In the theater, limitations of time and space usually make a production seem more immediate. In the movies, on the other hand, we're used to time being stretched or compressed, but we rarely find it recorded exactly as it passes. When 70 minutes of action are shown in 70 minutes of screen time, the result is not "realism" but constraint.
I said the message of "Dutchman" remains the same as on the stage, but there's a certain confusion here too. The action takes place entirely within a subway car. A young Negro (Al Freeman Jr.) is riding alone. A sexy blond (Shirley Knight) boards the train and begins to make painfully rude advances to the Negro.
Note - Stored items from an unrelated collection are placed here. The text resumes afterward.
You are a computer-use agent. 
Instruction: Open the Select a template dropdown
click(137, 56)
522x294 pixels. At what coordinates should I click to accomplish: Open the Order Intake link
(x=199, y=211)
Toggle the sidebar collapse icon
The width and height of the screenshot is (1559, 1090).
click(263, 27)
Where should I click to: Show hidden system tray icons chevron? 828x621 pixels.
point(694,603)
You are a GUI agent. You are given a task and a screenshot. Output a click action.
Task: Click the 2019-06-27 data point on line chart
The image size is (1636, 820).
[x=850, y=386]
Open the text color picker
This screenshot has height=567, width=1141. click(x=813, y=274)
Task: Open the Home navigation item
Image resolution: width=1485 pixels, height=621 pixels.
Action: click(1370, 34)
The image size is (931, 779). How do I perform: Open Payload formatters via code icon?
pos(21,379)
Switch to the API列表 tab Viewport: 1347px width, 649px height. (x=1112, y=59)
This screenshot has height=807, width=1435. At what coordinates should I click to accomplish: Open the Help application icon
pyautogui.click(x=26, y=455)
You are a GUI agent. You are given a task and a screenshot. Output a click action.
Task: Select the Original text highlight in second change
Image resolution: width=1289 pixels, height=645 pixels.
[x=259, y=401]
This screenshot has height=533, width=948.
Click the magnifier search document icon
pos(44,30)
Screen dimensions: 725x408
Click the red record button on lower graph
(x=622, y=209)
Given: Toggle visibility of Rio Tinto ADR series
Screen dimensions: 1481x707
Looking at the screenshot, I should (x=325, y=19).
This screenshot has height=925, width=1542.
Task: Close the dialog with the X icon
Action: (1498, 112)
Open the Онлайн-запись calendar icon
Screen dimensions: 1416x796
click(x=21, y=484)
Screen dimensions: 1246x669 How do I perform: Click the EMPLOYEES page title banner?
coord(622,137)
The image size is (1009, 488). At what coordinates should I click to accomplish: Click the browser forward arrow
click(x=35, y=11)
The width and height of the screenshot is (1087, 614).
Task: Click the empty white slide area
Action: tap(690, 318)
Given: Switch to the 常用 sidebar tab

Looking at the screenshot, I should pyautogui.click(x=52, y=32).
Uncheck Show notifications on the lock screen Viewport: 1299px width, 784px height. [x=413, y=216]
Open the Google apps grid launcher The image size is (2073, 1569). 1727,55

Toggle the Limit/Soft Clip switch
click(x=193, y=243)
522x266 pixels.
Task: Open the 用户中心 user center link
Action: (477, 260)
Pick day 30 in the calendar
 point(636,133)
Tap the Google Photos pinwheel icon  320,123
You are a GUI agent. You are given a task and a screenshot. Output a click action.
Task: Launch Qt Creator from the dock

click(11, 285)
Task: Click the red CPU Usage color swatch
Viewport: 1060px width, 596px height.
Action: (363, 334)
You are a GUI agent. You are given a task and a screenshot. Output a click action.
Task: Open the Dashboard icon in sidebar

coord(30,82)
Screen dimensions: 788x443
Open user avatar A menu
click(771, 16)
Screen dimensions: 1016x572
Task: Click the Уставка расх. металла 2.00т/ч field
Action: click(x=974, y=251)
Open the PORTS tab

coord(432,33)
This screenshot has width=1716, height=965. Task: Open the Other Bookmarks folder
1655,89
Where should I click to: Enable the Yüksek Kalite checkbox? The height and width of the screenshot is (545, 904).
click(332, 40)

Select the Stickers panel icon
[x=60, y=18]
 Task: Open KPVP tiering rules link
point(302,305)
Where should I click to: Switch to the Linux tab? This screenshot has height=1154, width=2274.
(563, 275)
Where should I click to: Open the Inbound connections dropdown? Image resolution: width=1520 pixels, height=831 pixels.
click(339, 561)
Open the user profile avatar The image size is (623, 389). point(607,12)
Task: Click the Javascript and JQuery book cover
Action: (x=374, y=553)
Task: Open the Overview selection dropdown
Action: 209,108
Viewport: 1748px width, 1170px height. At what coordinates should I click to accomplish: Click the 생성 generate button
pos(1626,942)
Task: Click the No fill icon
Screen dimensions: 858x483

He is restrained to begin with, but his defenses eventually fall and he joins in the game. Then she withdraws and begins to taunt him. It eventually becomes clear that his is not a seduction but a torture: the white woman is playing a sadistic game with the black man's psyche.
When he realizes this, he strikes back, both against her and against others who have boarded the car. He seems to have won a temporary victory just as she stabs him to death. The others on the car do nothing.
Now then, what is Jones saying? This would seem to be a general attack on white treatment of blacks, in which sexuality is the cruelest weapon. But is it?
The story and dialog bear a resemblance to the familiar themes of several (white) homosexual playwrights, who pit carnivorous women against ethical, helpless men time and again. This impression is reinforced by the performances of Miss Knight, who is very forceful, and Freeman, who is essentially weak, even in his tirade. It is hard to say whether this theme has gotten tangled with white-black conflict in Jones' play, but the performances and direction seem to suggest it.
A word about Miss Knight's performance, which won an award at Cannes: It is superb. She plays the bitchy blond with such skill that this becomes one of the best performances by an actress in memory.